▸ WORK ORDER:
Some lines in the listing hold the word "Disruption". Return each of them.

= = =

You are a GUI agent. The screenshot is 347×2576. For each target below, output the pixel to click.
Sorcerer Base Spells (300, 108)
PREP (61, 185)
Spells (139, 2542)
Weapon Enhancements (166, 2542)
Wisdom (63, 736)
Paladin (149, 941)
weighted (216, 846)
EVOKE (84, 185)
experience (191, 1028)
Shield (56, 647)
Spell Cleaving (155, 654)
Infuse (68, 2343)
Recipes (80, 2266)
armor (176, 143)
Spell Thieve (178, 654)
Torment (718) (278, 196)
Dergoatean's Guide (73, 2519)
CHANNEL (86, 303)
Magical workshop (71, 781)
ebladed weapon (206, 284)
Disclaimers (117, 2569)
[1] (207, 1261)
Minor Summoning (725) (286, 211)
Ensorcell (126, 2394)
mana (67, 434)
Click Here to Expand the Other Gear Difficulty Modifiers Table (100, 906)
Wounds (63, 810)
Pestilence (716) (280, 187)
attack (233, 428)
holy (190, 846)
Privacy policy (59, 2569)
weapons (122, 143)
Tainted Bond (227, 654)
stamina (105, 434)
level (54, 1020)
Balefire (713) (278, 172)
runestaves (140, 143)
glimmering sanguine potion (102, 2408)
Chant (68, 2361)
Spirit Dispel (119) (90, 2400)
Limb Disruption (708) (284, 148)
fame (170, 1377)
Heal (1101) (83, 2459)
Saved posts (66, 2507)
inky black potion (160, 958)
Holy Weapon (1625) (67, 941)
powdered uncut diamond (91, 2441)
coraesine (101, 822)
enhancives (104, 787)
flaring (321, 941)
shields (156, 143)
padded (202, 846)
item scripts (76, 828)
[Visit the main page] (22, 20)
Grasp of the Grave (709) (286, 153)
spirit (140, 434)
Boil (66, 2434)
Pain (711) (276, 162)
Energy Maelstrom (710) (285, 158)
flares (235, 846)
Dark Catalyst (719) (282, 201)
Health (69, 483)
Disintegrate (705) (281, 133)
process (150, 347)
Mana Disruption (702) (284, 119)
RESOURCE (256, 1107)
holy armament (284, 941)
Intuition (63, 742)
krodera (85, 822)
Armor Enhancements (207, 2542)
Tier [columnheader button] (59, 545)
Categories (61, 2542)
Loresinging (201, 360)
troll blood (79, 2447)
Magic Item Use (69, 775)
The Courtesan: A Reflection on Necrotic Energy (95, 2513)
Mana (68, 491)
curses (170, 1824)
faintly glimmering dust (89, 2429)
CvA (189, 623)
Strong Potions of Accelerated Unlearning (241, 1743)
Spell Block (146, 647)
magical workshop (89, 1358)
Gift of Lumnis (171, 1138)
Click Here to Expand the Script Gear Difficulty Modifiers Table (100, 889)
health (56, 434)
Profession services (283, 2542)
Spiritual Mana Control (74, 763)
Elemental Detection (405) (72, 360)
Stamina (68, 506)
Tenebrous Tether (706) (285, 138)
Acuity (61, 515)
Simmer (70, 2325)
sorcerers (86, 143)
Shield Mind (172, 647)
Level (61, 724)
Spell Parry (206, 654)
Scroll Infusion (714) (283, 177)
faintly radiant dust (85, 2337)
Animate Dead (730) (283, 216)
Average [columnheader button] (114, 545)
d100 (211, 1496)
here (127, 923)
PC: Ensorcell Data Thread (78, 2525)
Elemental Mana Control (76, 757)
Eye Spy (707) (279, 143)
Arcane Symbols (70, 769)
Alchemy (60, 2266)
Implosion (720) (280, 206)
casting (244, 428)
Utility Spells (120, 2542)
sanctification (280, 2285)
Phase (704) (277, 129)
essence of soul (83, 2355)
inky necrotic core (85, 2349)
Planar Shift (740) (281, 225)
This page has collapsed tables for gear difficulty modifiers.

= = =

▸ RESULT BELOW:
Limb Disruption (708) (284, 148)
Mana Disruption (702) (284, 119)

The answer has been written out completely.